I once had a dream, a long time ago, and in my dream I had arranged for my younger brother, the autistic one, to be murdered. I'd paid someone to beat him to death, and they had. And when I woke up, I felt really guilty because I'd had him beaten to death, and not killed in some more humane way. I mean, I felt really guilty about that, it felt so real, I felt like I'd really done it and I couldn't stop thinking about what a horrible way it must be to die.

I hate so much when people say that disabled people can "be happy too". What the fuck does that mean? As an argument against, for example, aborting a foetus that you know is Down's Syndrome. "They can be happy too." Yeah. Or, they can be dependent on other people for the rest of their lives, never fit in and be taken advantage of by any sick fuck who chooses to do so.

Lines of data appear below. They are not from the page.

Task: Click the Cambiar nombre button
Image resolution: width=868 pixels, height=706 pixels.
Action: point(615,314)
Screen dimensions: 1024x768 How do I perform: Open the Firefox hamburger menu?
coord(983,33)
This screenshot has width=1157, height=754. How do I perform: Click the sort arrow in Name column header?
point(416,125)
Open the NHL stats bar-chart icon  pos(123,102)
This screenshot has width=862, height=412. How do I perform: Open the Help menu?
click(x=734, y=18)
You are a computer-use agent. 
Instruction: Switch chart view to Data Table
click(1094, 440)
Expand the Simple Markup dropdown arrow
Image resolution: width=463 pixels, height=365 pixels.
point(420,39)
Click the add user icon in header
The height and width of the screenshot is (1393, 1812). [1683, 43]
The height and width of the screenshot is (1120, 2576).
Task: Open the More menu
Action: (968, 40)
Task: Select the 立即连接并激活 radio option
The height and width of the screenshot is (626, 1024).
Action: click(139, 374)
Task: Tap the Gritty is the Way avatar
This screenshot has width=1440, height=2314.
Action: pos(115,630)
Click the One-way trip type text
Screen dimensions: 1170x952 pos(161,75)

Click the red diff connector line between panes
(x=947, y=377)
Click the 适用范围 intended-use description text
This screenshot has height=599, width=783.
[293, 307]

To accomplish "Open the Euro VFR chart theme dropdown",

I think my brother would be better off if he'd never been born. It's hard not to think, selfishly, that I would have been better off without him. Sure, I'd probably be one of those stupid people who goes around thinking that disabled people can be happy too, but that's an illusion I'd be happy to carry.

I think my brother's life is tragic. Much effort went into painstakingly teaching him to speak -- rewarding him for making a grunt, a syllable, a word, a sentence -- so that he could turn around and tell us: "I know I'm not normal."

Not normal.

Now, I know that no one thinks they are normal. But with him it's like this. You might be single, lonely, bored and unhappy with your life. You might be looking for someone, you might have a hundred stories about the terrible dates you've been on, the bad relationships you've been in.

My brother knows that no "normal" girl will ever be interested in him. He knows that it's not because of his haircut, his clothes, his job or his financial status. It's because of him.

When we were growing up in the 1970s, the buzzword was "early intervention". If you get to these autistic children (and by the way, I'm talking about someone severely affected, not someone who has trouble making fucking eye contact) early enough, you can educate them and integrate them in to "normal" society.

What my brother has achieved is indeed a triumph. But to what end? That he can articulate what no one can bear to hear. I mean, who can say -- would he have been able to have such thoughts if he'd not had words?

I want to say more, but later sometime.